With Paul Miller

In March 2017, Bosch hosted its annual internet-of-things (IoT) conference, Bosch Connected World (BCW), in Berlin. Since last year, the event has doubled in size, attracting 2,500 attendees from businesses and vendors. This jump reflects the growing interest in IoT. The number of attendees, however, also highlights the relative immaturity of IoT compared with bigger technology themes. Despite being smaller than events such as GE’s Minds + Machines or Mobile World Congress, BCW has established itself as a premier IoT event, as it has a very distinct “IoT practitioner” feel to it. We took away some key observations for IoT practitioners from the event:

  • To succeed in IoT, you must build and participate in open ecosystems. No vendor or end user can plan, build, and run end-to-end IoT operations that address the entire customer life cycle. This message comes through loud and clear at all the IoT events that we attend, be it IBM’s Genius of Things or GE’s Minds + Machines, and it was repeated by all the BCW speakers.

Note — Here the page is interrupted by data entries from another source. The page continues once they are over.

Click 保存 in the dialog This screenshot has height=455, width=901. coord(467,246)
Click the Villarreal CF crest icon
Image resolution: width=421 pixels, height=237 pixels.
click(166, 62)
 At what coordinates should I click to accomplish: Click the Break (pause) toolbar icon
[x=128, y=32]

The notion of coopetition was tangible, with Bosch emphasizing its partnerships with IBM, Software AG, Amazon, GE, SAP, and many more. Also noticeable was that all ecosystem participants are grappling with what it means for the shape of their business and their relationship with the customer.

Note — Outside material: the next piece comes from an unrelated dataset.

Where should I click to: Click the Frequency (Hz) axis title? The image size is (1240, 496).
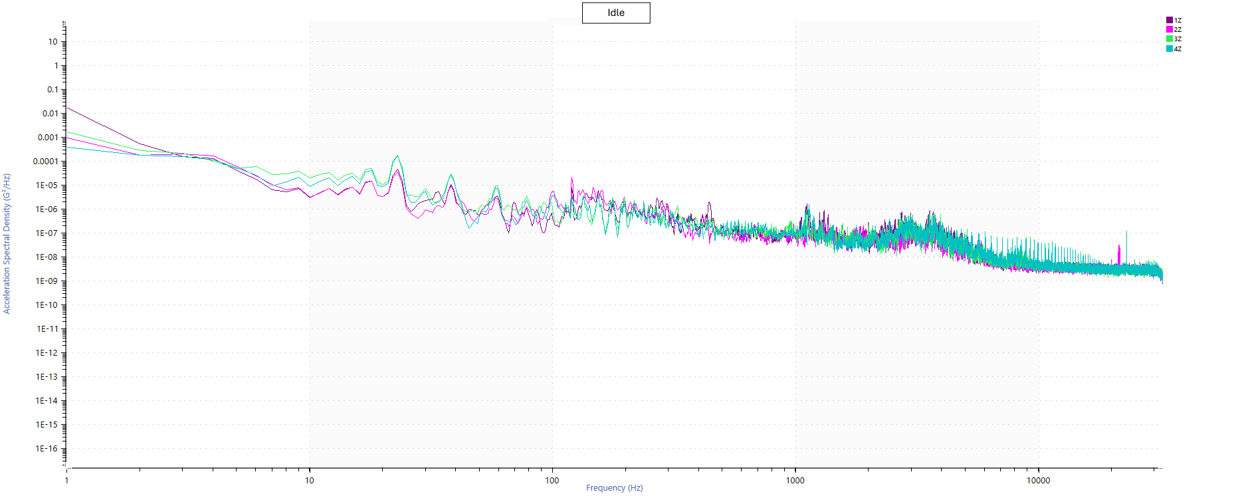(614, 488)

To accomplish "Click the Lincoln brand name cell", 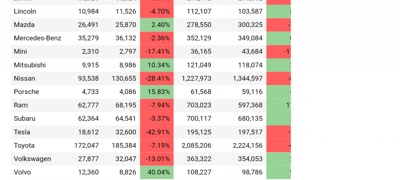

  • Software and data analytics is replacing the product. Bosch’s IoT strategy and vision is firmly built on placing software and data analytics at the center of customer value creation. Of course, IoT is not about software but about helping users make intelligent decisions. Hence, software in combination with data analytics will enhance connected products and create new revenue opportunities for Bosch and Bosch’s customers. For instance, agricultural equipment business Agco revealed at BCW that machine downtime is the biggest challenge for farmers. Bosch uses telematics to monitor the health of farm machinery and then connects the farmer to a dealer via the cloud. Bosch also helps integrate data into the farmer’s overall business by doing farm analysis — e.g., helping with crop usage, planting, and machine usage.
  • Connectivity matters greatly for IoT, as smart assets need to become connected. Already, 50% of Bosch products are capable of being connected, and it has a target of hitting 100% by 2020. Bosch’s investments in ProSyst and FogHorn and its cooperation with Huawei, Nokia, and Sigfox for mobile broadband and low-power connectivity underline its awareness of the importance of connectivity and the need to design networks with edge computing in mind.

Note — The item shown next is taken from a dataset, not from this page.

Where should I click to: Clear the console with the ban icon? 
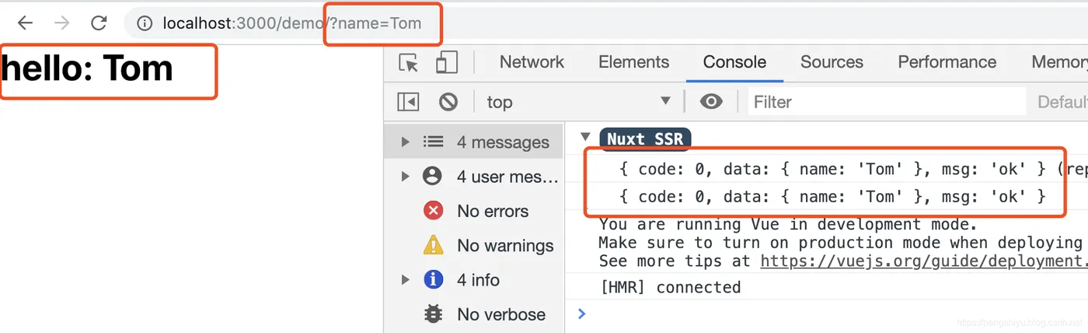[x=448, y=102]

  • An increasing distinction between IaaS and PaaS offerings is emerging. Bosch is offering both IaaS (Bosch IoT Cloud) and PaaS (Bosch IoT Suite). At BCW, Bosch emphasized its growing partnerships with IBM and AWS for its IoT Suite. We believe that Bosch IoT Cloud is unlikely to be pitched as an alternative to global or regional cloud providers. Instead, we see Bosch IoT Cloud becoming more of an internal capability for Bosch, with IoT Suite — running on various clouds — being the real differentiator for Bosch’s IoT offerings.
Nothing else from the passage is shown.